TEXT SHOWN –
----

R. v. Jordan, 2016 SCC 27 (36068)
- the ceiling beyond which delay becomes presumptively unreasonable ̶ 18 months provincial court, 30 months superior court (or cases tried in provincial court after a preliminary); defence delay not count towards the presumptive ceiling.
- once presumptive ceiling is exceeded, burden shifts to Crown to rebut presumption on basis of exceptional circumstances; exceptional circumstances outside the Crown’s control: (1) reasonably unforeseen or reasonably unavoidable, (2) cannot reasonably be remedied; if exceptional circumstance relates to a discrete event, delay reasonably attributable is subtracted; if exceptional circumstance arises from case’s complexity, the delay is reasonable.
- below presumptive ceiling, in clear cases, defence can show delay is unreasonable; to do so, defence must establish: (1) it took meaningful steps demonstrating sustained effort to expedite proceedings; (2) case took markedly longer than reasonably should.
Criminal Law: New Delay Framework Applied
R. v. Williamson, 2016 SCC 28 (36112)
Applying the principles enunciated in R. v. Jordan, the delay here was unreasonable.
Criminal Law: Search Incident to Arrest
R. v. Saeed, 2016 SCC 24 (36328)
A penile swab does constitute a significant intrusion on the privacy interests of the accused, but police may nonetheless take a swab incident to arrest if reasonable grounds to believe search will reveal and preserve evidence of the offence for which the accused was arrested (here, sexual assault causing bodily harm), and swab conducted in a reasonable manner.
Labour Law: Dismissal; Standard of Review
Wilson v. Atomic Energy of Canada Ltd., 2016 SCC 29 (36354)
The Canada Labour Code offers an alternative statutory scheme for non-unionized employees consisting of expansive protections much like those available to employees covered by collective agreements. Nothing Dunsmuir says about the rule of law suggests that constitutional compliance dictates how many standards of review are required. The only requirement is that “there be judicial review in order to ensure, in particular, that decision-makers do not exercise authority they do not have” (emphasis in original).
Workers’ Comp/Torts: Standard of Review; Causation
British Columbia (Workers’ Compensation Appeal Tribunal) v. Fraser Health Authority, 2016 SCC 25 (36300)

----

Collected data

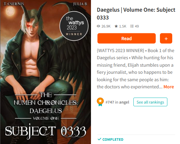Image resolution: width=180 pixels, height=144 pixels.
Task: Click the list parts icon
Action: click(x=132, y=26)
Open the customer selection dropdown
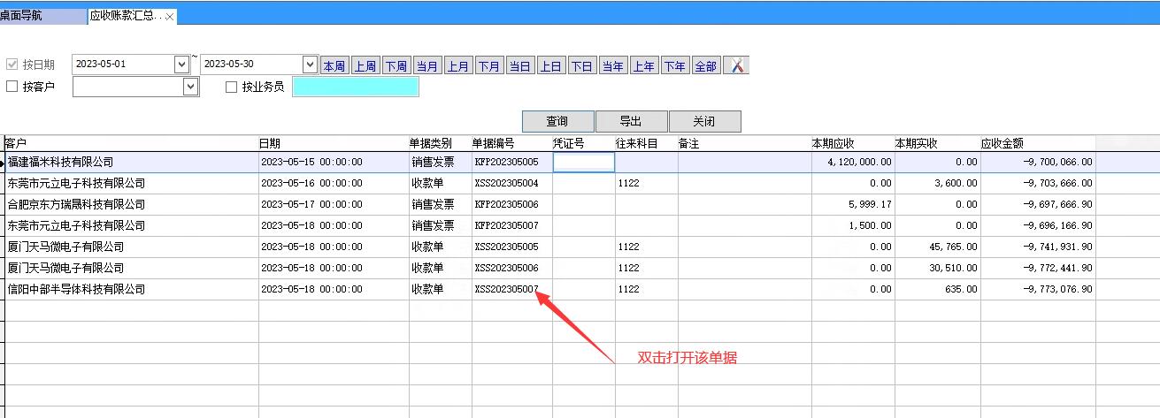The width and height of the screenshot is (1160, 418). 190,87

----

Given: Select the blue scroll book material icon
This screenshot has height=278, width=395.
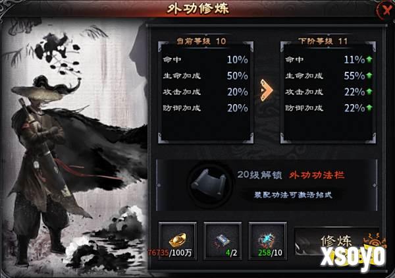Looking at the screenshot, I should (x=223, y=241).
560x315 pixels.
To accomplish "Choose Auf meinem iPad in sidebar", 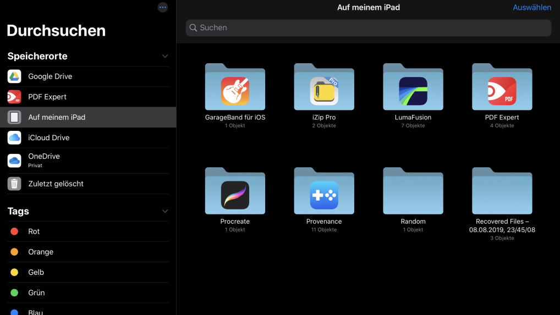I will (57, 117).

----

YOUR TASKS –
1. In the case summaries, what is the presumptive ceiling on delay for cases in superior court under R. v. Jordan?
2. Reproduce the passage of the case summaries from "Criminal Law: Search" up to and including "SCC 29 (36354)".

ANSWERS FOR EACH ITEM –
1. 30 months.

2.
Criminal Law: Search Incident to Arrest
R. v. Saeed, 2016 SCC 24 (36328)
A penile swab does constitute a significant intrusion on the privacy interests of the accused, but police may nonetheless take a swab incident to arrest if reasonable grounds to believe search will reveal and preserve evidence of the offence for which the accused was arrested (here, sexual assault causing bodily harm), and swab conducted in a reasonable manner.
Labour Law: Dismissal; Standard of Review
Wilson v. Atomic Energy of Canada Ltd., 2016 SCC 29 (36354)